* Texto citado
☆ ☆ ☆ ☆
O estudo “Atlas da Violência 2024”, do Instituto de Pesquisa Econômica Aplicada (Ipea), mostra que as mulheres com deficiência têm até sete vezes mais chances de sofrer abusos em comparação aos homens com deficiência. O levantamento revela que essas mulheres enfrentam não apenas as formas de violência comuns a todas as mulheres, mas as vulnerabilidades específicas, como o isolamento social, a dependência de cuidadores e a limitação em sua defesa física, fatores que ampliam sua exposição ao risco.
Um levantamento publicado pela Organização Mundial da Saúde (OMS) em 2024 constatou que mulheres com deficiência correm maior risco de sofrer violência por parte de parceiros íntimos, além de apresentarem taxas elevadas de violência sexual.
A relação entre a deficiência e aspectos como raça, classe social, idade e etnia também cria um cenário mais complexo e perigoso. As mulheres com deficiência intelectual, por exemplo, são ainda mais vulneráveis à violência sexual, o que exige ações mais eficazes e políticas públicas que as protejam adequadamente. A gravidade dessa situação motivou a criação do Projeto de Lei 496/2020, que busca obrigar o poder público a coletar dados sobre a violência contra pessoas com deficiência. O projeto, que está tramitando no Senado, é um passo importante para garantir que essa realidade seja reconhecida e combatida com mais efetividade.
☆ ☆ ☆ ☆
* A fazer
1. Diga se cada afirmação abaixo está de acordo com o texto sobre violência contra mulheres com deficiência e responda sim ou não, citando literalmente as palavras do texto que decidem a questão. (a) O estudo "Atlas da Violência 2024" é do Ipea. (b) O Projeto de Lei 496/2020 já foi aprovado pelo Senado. (c) O levantamento da OMS foi publicado em 2023.
2. Escreva a continuação do texto sobre violência contra mulheres com deficiência, começando logo após a última frase.

Entradas do conjunto de dados
☆ ☆ ☆ ☆
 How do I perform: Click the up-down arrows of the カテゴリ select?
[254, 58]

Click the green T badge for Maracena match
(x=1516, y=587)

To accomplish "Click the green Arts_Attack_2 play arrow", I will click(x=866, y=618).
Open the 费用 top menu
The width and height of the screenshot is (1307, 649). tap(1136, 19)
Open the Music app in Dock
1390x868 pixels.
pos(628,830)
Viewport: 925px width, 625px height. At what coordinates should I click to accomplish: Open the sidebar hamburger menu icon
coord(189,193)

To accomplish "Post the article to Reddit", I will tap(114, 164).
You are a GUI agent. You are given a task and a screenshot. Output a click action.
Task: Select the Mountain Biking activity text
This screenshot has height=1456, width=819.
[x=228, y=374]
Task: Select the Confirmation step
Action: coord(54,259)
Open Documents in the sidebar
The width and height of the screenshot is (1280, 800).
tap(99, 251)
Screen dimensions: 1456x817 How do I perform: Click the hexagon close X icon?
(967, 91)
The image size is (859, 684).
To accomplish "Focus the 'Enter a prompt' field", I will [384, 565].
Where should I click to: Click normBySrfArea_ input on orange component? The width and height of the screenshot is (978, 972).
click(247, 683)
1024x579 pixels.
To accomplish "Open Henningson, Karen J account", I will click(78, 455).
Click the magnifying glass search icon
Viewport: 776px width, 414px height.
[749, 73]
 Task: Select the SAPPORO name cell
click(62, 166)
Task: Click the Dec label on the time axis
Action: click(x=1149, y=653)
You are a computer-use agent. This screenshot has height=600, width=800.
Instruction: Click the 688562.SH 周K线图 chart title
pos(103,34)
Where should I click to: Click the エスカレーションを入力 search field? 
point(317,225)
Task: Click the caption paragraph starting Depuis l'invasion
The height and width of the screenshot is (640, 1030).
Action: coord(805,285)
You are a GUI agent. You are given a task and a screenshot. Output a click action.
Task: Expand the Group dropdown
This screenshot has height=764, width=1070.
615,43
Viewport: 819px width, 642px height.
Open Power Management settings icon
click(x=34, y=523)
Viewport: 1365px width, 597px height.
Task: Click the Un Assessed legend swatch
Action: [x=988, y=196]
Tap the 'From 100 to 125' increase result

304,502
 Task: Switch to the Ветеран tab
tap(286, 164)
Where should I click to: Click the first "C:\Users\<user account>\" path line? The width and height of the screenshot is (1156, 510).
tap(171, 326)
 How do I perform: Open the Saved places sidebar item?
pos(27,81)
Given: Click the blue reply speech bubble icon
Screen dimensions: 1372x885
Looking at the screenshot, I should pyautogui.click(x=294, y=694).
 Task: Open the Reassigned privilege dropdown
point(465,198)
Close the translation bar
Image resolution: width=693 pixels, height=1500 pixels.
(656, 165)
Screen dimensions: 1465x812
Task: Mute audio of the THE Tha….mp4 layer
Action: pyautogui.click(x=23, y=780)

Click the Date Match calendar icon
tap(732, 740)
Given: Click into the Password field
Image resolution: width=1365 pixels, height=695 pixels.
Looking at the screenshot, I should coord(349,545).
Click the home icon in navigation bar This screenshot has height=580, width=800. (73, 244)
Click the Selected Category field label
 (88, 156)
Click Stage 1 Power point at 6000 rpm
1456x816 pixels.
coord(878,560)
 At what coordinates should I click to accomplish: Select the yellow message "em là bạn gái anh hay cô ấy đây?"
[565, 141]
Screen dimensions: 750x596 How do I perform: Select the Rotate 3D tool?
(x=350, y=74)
☆ ☆ ☆ ☆
* Respostas em ordem
1. (a) Sim: "O estudo "Atlas da Violência 2024", do Instituto de Pesquisa Econômica Aplicada (Ipea)". (b) Não: "O projeto, que está tramitando no Senado". (c) Não: "publicado pela Organização Mundial da Saúde (OMS) em 2024".

2.
A informação e a mudança de atitude são iniciativas fundamentais para aumentar a inclusão de mulheres com deficiência e para mobilizar políticas públicas que valorizem e respeitem nossos direitos, no mundo do trabalho e na sociedade como um todo.
Mulher com deficiência não é um gênero sexual exclusivo. É mulher, também. Encurtar os caminhos e eliminar as barreiras que atrapalham a feminilidade da mulher com deficiência vai além da inclusão. É colaborar para exercermos nossa identidade feminina de forma plena, justa, igualitária e, de fato, mais humana.